— Given task —
Copy the lines below word for word, beginning at the line that contains "Click the red feedback warning triangle" and continuing through the last line of the entries.

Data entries
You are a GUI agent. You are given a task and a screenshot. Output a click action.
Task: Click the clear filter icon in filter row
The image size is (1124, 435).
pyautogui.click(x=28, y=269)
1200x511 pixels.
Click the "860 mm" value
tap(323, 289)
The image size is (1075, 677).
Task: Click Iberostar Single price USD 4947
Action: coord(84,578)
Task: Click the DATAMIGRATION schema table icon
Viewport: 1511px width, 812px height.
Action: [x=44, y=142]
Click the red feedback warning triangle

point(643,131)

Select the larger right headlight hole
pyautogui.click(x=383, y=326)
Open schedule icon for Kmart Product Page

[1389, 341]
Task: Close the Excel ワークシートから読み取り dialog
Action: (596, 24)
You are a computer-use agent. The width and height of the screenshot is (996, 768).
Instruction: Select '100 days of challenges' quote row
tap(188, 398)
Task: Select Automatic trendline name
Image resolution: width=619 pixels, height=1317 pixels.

— Correct result —
Click the red feedback warning triangle

point(643,131)

Select the larger right headlight hole
pyautogui.click(x=383, y=326)
Open schedule icon for Kmart Product Page

[1389, 341]
Task: Close the Excel ワークシートから読み取り dialog
Action: (596, 24)
You are a computer-use agent. The width and height of the screenshot is (996, 768).
Instruction: Select '100 days of challenges' quote row
tap(188, 398)
Task: Select Automatic trendline name
Image resolution: width=619 pixels, height=1317 pixels.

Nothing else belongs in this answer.